First espoused by Bowen (1976, 1978), family systems theory provides a developmental paradigm that focuses on how an individual's sense of self emerges in the context of emotional attachments in his or her multigenerational family system. Differentiating from one's family of origin, the cornerstone of Bowen's theory, is a key developmental task associated with young adulthood (Carter & McGoldrick, 1989). Differentiation of self refers to an individual's ability to function in an autonomous and self directed manner without being controlled by family members or significant others and without emotionally cutting oneself off from these significant relationships (Bowen, 1978; Kerr & Bowen, 1988). In other words, differentiated individuals are able to separate themselves from unresolved emotional attachments in their families without severing significant relationships. Undifferentiated individuals, on the other hand, tend to remain fused in relationships with parents and significant peers and/or emotionally cut off from these relationships (Johnson & Waldo, 1998; Kerr & Bowen, 1988). Fused relationships are characterized by enmeshment and emotional reactivity, whereas emotional cutoffs are characterized by reactive disengagement (Johnson & Waldo, 1998).
A central barometer of differentiation is an individual's ability to separate thoughts and feelings (Bowen, 1978). Differentiated individuals are not overwhelmed by emotionality at the expense of their intellect, whereas Undifferentiated individuals are ruled by their emotions. Differentiated individuals are inner-directed and readily take an "I position" rather than act reactively in response to external events and others' emotionality (Kerr & Bowen, 1988; Skowron & Friedlander, 1998). The key components of differentiation, then, include an individual's level of fusion versus emotional cutoff and I position versus emotional reactivity (Skowron & Friedlander, 1998).
According to Bowen (1978), differentiation of self is essential for healthy psychological development. Poorly differentiated individuals are thought to experience higher levels of chronic anxiety and thus more psychological and physical symptoms.

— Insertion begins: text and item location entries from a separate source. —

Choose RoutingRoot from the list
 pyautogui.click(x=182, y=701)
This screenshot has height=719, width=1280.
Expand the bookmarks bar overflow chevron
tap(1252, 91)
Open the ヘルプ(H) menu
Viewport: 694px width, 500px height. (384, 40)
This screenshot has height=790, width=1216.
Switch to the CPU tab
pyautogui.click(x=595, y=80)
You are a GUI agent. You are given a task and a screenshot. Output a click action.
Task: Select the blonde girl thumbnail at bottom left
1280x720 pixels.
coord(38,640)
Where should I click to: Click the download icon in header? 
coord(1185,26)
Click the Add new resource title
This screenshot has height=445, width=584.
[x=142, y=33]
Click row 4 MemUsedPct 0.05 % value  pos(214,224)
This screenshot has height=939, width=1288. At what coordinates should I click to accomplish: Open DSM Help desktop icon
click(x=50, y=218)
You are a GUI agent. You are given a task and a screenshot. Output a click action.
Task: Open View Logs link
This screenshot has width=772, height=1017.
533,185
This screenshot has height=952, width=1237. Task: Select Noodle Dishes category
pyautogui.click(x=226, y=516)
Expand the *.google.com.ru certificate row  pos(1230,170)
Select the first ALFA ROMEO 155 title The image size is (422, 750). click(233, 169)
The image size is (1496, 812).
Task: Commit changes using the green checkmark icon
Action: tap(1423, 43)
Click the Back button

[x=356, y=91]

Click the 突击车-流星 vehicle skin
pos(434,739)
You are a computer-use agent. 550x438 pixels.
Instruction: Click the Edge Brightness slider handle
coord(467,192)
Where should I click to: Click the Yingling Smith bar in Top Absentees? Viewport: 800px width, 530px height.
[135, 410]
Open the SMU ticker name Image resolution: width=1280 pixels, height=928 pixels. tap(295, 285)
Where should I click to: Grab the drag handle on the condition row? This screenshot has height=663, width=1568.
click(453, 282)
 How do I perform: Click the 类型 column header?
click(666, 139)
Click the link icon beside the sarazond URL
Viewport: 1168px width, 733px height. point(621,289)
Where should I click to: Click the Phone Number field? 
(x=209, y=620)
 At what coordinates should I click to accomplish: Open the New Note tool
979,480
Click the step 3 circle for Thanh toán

Research has provided some support for this theoretical notion in that lower levels of differentiation have been associated with greater amounts of chronic anxiety and more symptomatic distress (Skowron & Friedlander, 1998), higher frequencies of health problems and greater psychological distress [Bray, Harvey, & Williamson, 1987; Harvey & Bray, 1991; Harvey, Curry, & Bray, 1991), and lower levels of marital satisfaction (Skowron, 2000).
Bowen (1978) theorized that an individual's level of differentiation is largely predicted by the emotional health (i.e., differentiation levels) of his or her parents. Specifically, through a process in which anxiety and unresolved emotional attachments are projected onto children by parents, differentiation levels are passed along through the generations. Research has provided support for this concept of multigenerational transmission process and has identified factors in the family of origin (e.g., conflict, poor communication, divorce, and family dysfunction) that seem to predict differentiation levels of young adult children (Bartle & Anderson, 1991; Harvey et al., 1991; Johnson & McNeil, 1998; Johnson & Nelson, 1998).
I know a lot of people who have grown up in horrible families and who appear to be healthy because they have made a conscious effort to "split" from their families and finally move on with their own lives. Many such people often tell me, "As far as I'm concerned, my old family doesn't exist" or "I don't have a family". Something like that. Unfortunately, they don't seem to realise that in doing so, they have not resolved the issues with their families and all the effort they put into "splitting" from them is utterly draining. Indeed, far from being "split" from their families, they remain intimately intertwined with them, with images of conflict and disappointment constantly popping up during weak moments or during sleep. Clearly, something wants to get out from under the surface, but these people aren't letting that natural process of closure and healing take place.
The greater sign of health would be the person who acknowledges honestly that her family was horrible to her, that she remains upset and disappointed, and that she now wants to move on with her life. Here, there is a full, non-varnished, non-defensive integration of both good and bad emotions. This person realises that these feelings will not kill her (ie, that she can be disappointed with her family and not die as a result); in fact, the more the feelings are integrated into consciousness, the quicker they fulfill the role (which is to motivate us to do something about the situation, even if that is just getting away from the situation and moving on with one's own life) and the quicker they dissipate. Feelings linger only when we don't listen to them and follow their advice. When we acknowledge the feelings (both the good and the bad)—and then let them do their job—they go away. Then we have mental health.